Low-Level Development

3 Common ARM64 ADD Opcode Mistakes to Avoid in 2025

Master ARM64 assembly in 2025! Uncover 3 common ADD opcode mistakes, from flag updates (ADD vs ADDS) to immediate value limits, and write more efficient code.

D

Dr. Kenji Tanaka

Principal CPU Architect with 15+ years of experience in RISC instruction set design.

7 min read4 views

Introduction: Why Mastering ADD is Crucial for ARM64

The ARM64 (or AArch64) architecture is no longer just for mobile phones. It powers everything from Apple's latest silicon to high-performance computing servers at AWS. As its dominance grows, so does the need for developers to understand its instruction set architecture (ISA). Whether you're a compiler engineer, a security researcher, or a performance optimization specialist, a deep understanding of ARM64 assembly is an invaluable skill.

At the heart of any computation is arithmetic, and the most fundamental arithmetic operation is addition, represented by the ADD opcode. It seems simple—just add two numbers. However, the nuances of the ARM64 `ADD` instruction and its variants are a common source of subtle, hard-to-debug errors. As we head into 2025, with ARM64's feature set stabilizing and its ecosystem maturing, avoiding these foundational mistakes is more critical than ever.

This post will dissect the three most common mistakes developers make with the ADD opcode, providing clear examples and best practices to help you write more robust and efficient ARM64 code.
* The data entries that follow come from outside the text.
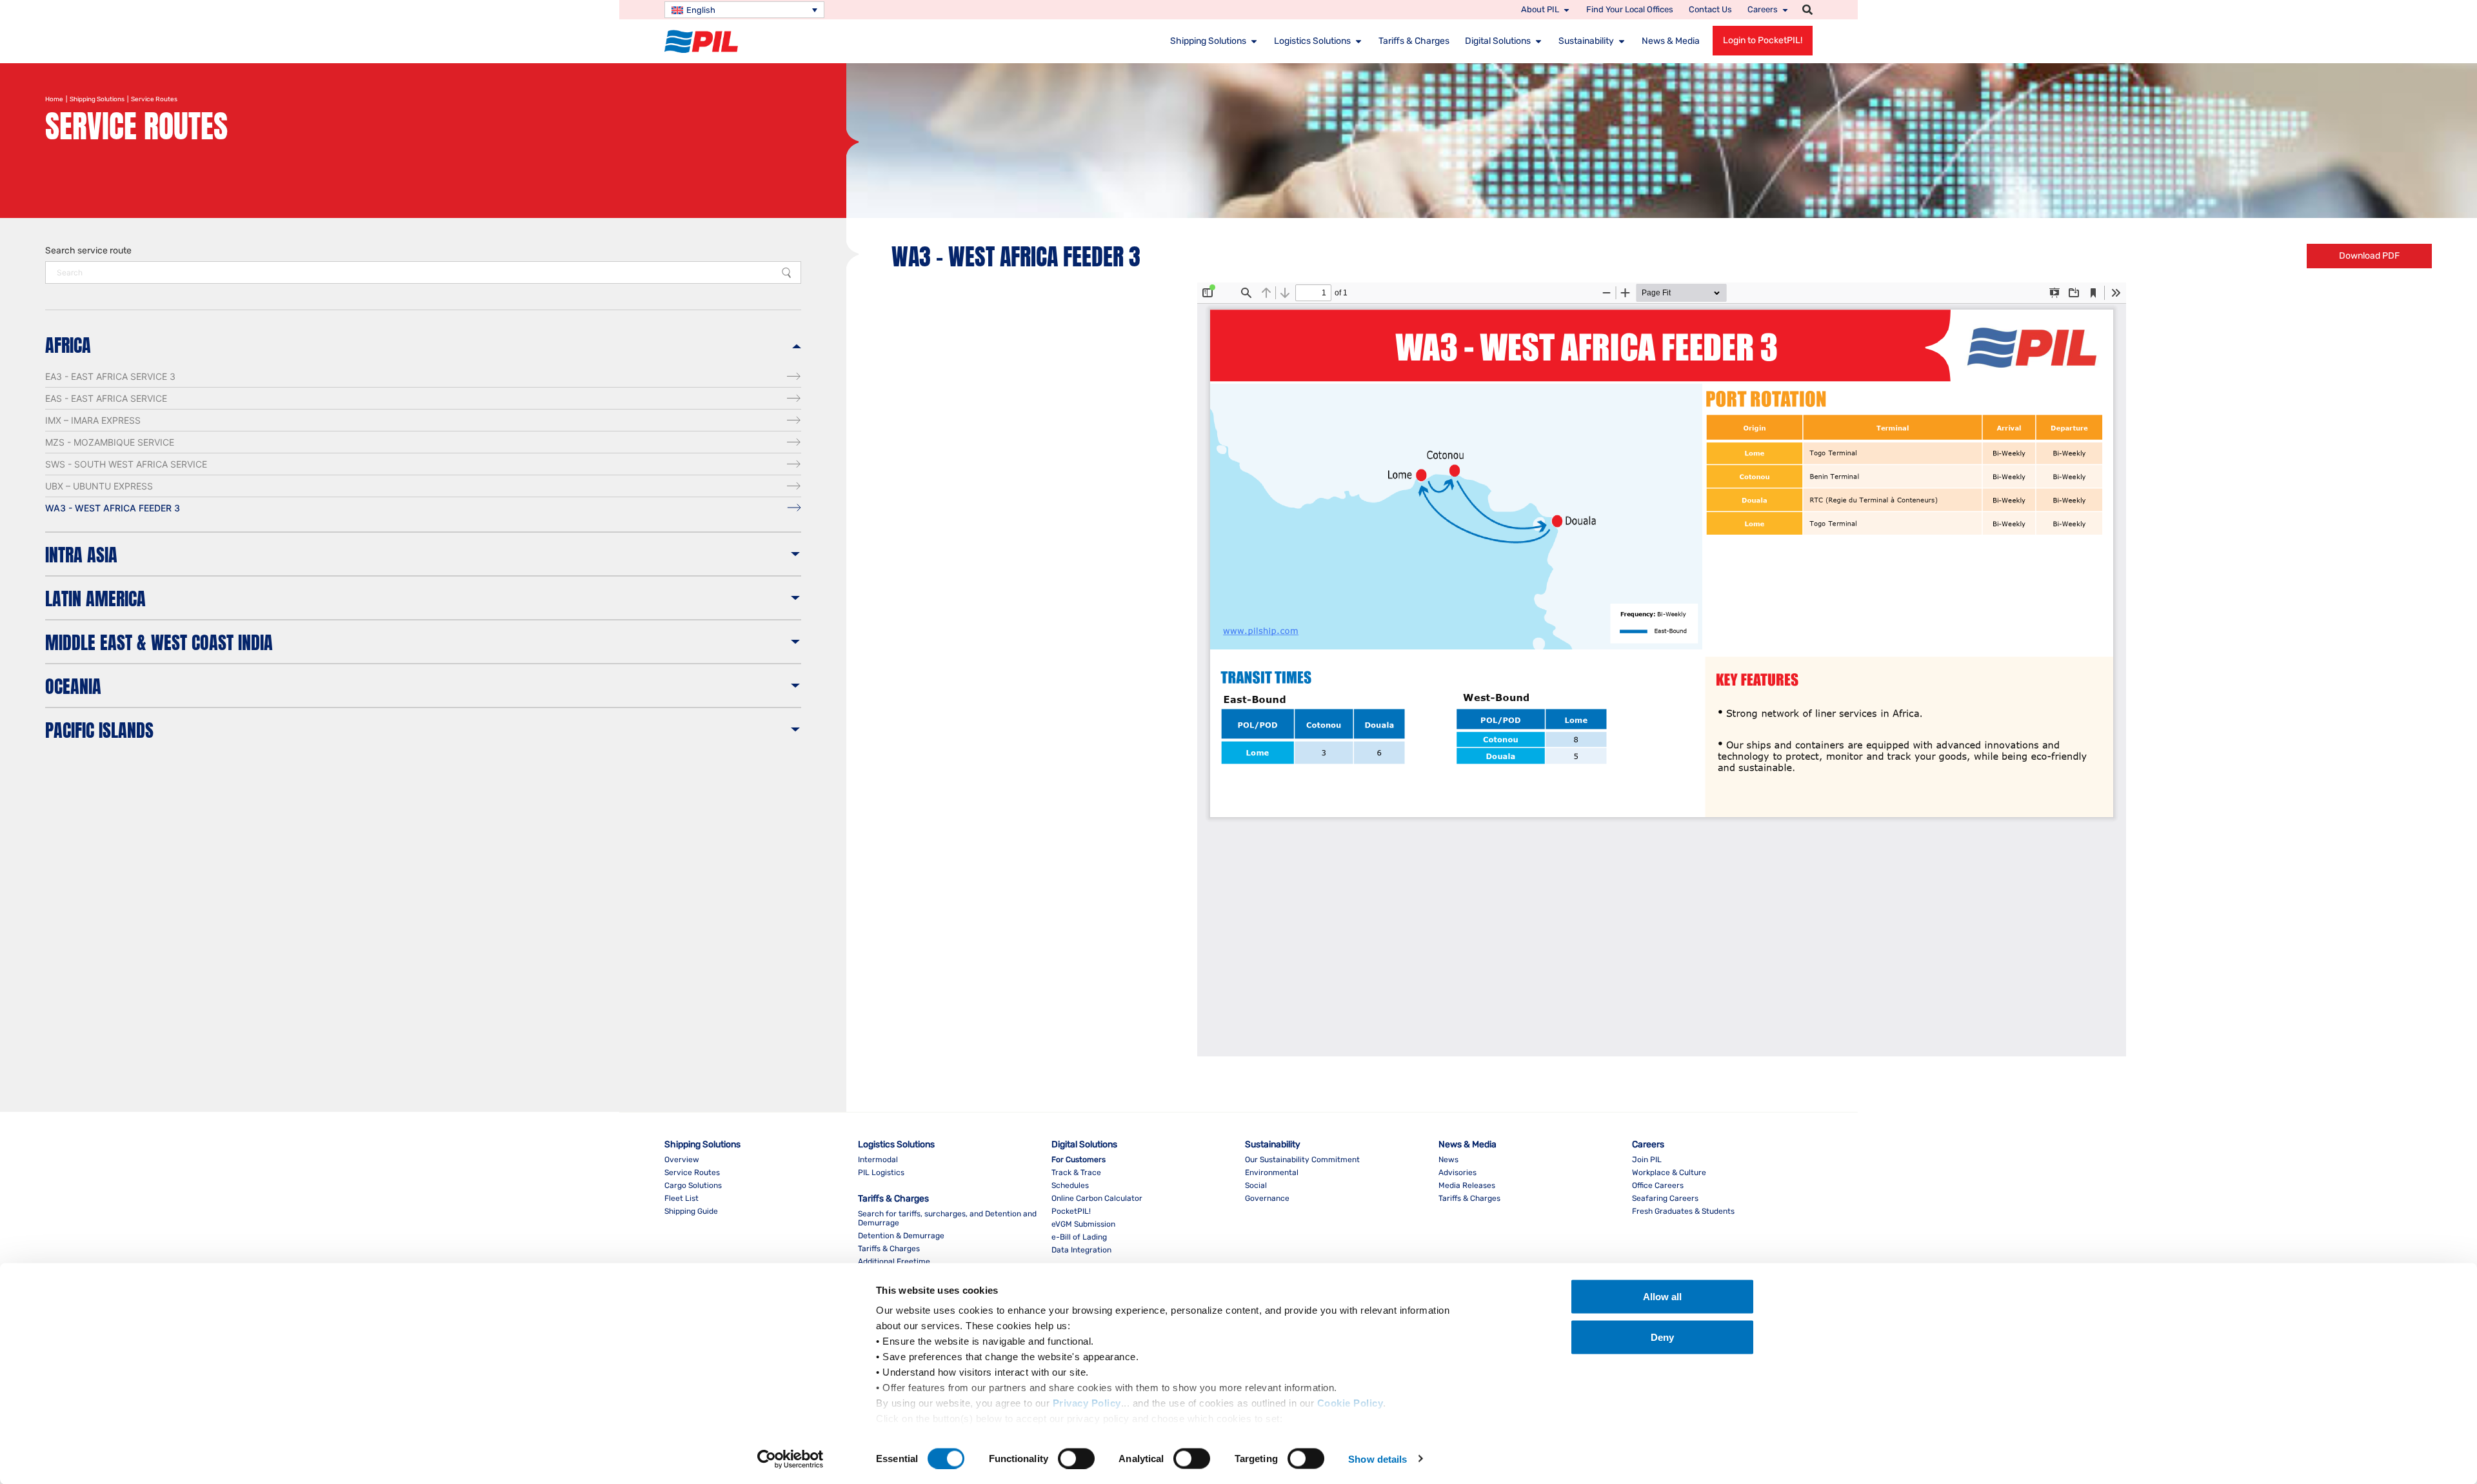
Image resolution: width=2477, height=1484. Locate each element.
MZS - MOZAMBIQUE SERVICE (109, 442)
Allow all (1662, 1296)
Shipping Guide (691, 1211)
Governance (1267, 1198)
Mistake 1: Forgetting Flag Updates (ADD vs. ADDS)

Perhaps the most frequent error, especially for those coming from x86, is misunderstanding how ARM64 handles condition flags. This mistake can lead to conditional logic that never executes as intended.

The Silent Bug of Unchecked Conditions

The ARM architecture uses a set of condition flags in the Process State (PState) register to record the outcome of an operation. The most important flags for general arithmetic are:

  • N (Negative): Set if the result is negative.
  • Z (Zero): Set if the result is zero.
  • C (Carry): Set if the operation resulted in an unsigned overflow (a carry-out).
  • V (oVerflow): Set if the operation resulted in a signed overflow.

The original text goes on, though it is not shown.